Les images des avions jaunes ou rouge et blancs garés non loin de l’étang de Berre appartiennent désormais au passé. Aujourd’hui, une page d’histoire se tourne.
Les avions de la Sécurité Civile alignés devant leur base en juin 2013 pour le cinquantenaire. Une image désormais historique.
La BASC de Marignane vue depuis un avion léger au décollage en 2011. L’étroitesse du site, la faible surface des bâtiments et des deux hangars sont parfaitement visibles.
(1) Où se trouve également l’aéroport Nîmes-Alès-Camargue-Cévènes, de l’autre côté des pistes, à côté des installations de Sabena Technics sous-traitant de la Sécurité Civile pour l’entretien de la flotte Canadair, le bâtiment du Groupement d’Hélicoptères de la Sécurité Civile et ceux de la société AvDef. L’école de pilotage Airways College dispose également d’un centre de formation (du PPL à l’ATPL) sur l’aérodrome.

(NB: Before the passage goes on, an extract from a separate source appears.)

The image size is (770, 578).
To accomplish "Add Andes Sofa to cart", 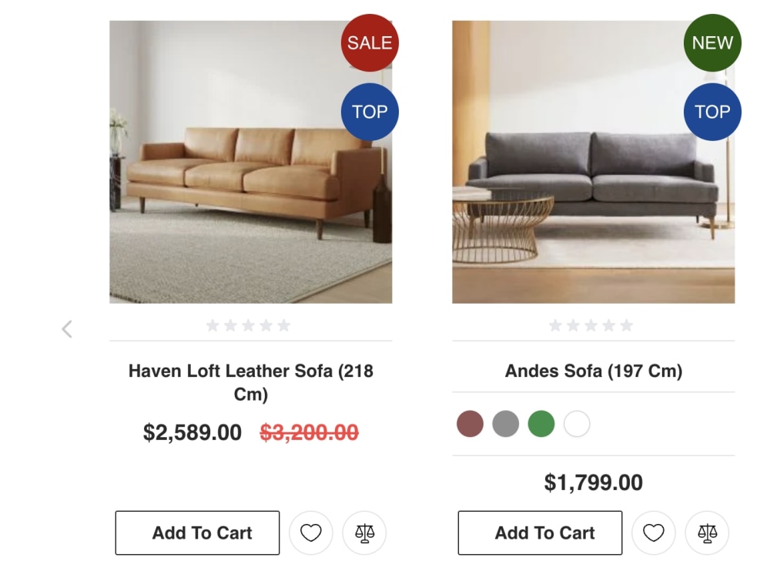I will 541,533.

A côté de la BASC, dans les installations laissées par la Marine en 2011, se trouve la caserne du 503e régiment du train dit « de Camargue » et ses 1000 militaires.
(2) Ces mêmes élus qui auraient pu vraiment se battre pour maintenir la BASC à Marseille si ça avait été si important, mais on ne les a pas beaucoup entendus alors… De même, ces avions sont des moyens nationaux, pas des moyens à la seule disposition des Bouches-du-Rhône, ce que certains ont une lourde tendance à oublier.